Houve vários incidentes de violência sectária significativa nas últimas sete décadas, mas o confronto mais grave começou em 2007, durante o qual os combates entre tribos xiitas e sunitas duraram quase quatro anos. Várias aldeias foram incendiadas e milhares de pessoas tiveram de abandonar a região e procurar abrigo noutras partes do país.

Kurram, que na época fazia parte das Áreas Tribais Administradas Federalmente (FATA), foi isolada do resto do país. Em 2011, os militares paquistaneses, com a ajuda dos líderes tribais locais, conseguiram finalmente pôr fim aos combates. Dados do governo mostram que quase 2.000 pessoas foram mortas nos confrontos, enquanto mais de 5.000 pessoas ficaram feridas.

Khan, o chefe da polícia, disse que em muitas áreas do distrito as comunidades xiitas e sunitas vivem juntas pacificamente.

Ele citou a procissão da Ashura no mês passado, marcada para lamentar o martírio de Husayn Ibn Ali al-Hussein, neto do profeta Maomé.

“Recentemente tivemos as procissões da Ashura, que foram realizadas em diferentes partes de Kurram. Em muitas áreas, tribos sunitas forneceram segurança aos xiitas que estavam de luto”, disse Khan.

Mehsud, o vice-comissário, disse que o governo espera usar o cessar-fogo para resolver a disputa de terras entre as tribos Maleekhel e Madgi Kalay.

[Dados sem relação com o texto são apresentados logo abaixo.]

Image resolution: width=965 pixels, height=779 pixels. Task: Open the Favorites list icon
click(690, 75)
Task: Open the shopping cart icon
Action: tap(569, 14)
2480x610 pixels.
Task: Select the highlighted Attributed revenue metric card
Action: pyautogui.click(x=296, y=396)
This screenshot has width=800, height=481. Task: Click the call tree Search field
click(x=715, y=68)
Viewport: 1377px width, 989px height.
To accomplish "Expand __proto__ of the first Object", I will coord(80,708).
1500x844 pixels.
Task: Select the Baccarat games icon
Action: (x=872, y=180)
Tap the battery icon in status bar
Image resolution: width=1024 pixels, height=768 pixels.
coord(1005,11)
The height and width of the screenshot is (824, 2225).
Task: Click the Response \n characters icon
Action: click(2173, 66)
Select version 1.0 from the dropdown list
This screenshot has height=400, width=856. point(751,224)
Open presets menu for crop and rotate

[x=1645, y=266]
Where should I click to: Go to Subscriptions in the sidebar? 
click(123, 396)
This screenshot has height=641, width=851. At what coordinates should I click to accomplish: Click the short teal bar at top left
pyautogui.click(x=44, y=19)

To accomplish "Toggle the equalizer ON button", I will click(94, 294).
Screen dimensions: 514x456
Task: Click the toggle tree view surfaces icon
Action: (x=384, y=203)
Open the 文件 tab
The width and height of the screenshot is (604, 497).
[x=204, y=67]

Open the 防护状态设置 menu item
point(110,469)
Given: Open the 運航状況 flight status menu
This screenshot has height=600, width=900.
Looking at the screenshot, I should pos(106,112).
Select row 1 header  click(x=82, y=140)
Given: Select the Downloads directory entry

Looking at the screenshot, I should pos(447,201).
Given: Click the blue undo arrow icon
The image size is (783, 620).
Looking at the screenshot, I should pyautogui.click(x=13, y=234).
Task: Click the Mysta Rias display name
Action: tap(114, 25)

“Temos os nossos mecanismos de resolução de disputas de terras e este cessar-fogo permitir-nos-á reunir todas as partes interessadas para tentar acabar com isto de forma permanente”, disse ele.

Qual e a situação atual?

Os combates levaram ao encerramento da maioria das estradas que conduzem a Kurram, e surgiram notícias de que até ambulâncias eram alvo de homens desconhecidos.

As escolas em Parachinar permaneceram fechadas, enquanto os mercados registaram pouca actividade. Jan, que também é comerciante, disse que o encerramento de estradas levou à escassez de alimentos e de outros artigos necessários, dificultando a saída de qualquer pessoa da cidade em caso de emergência.

“Depois do cessar-fogo, esperamos que a vida volte ao normal. Neste momento, as pessoas viajam apenas em comboios, com forças policiais e paramilitares a guardar as estradas que saem de Kurram”, disse ele.

Jan acrescentou ainda que os combates resultaram no encerramento da rede de dados móveis, mas as linhas fixas estavam a funcionar.

Mehsud, o funcionário do governo, disse que após a pausa nos combates, há uma calma inquietante na área, mas expressou esperança de que a atividade normal na região seja retomada em breve.

“Naturalmente, há um clima de medo neste momento e as pessoas estão relutantes em sair de casa. No entanto, nos últimos dois dias, vimos alguma aparência de normalidade e as coisas devem melhorar”, disse ele.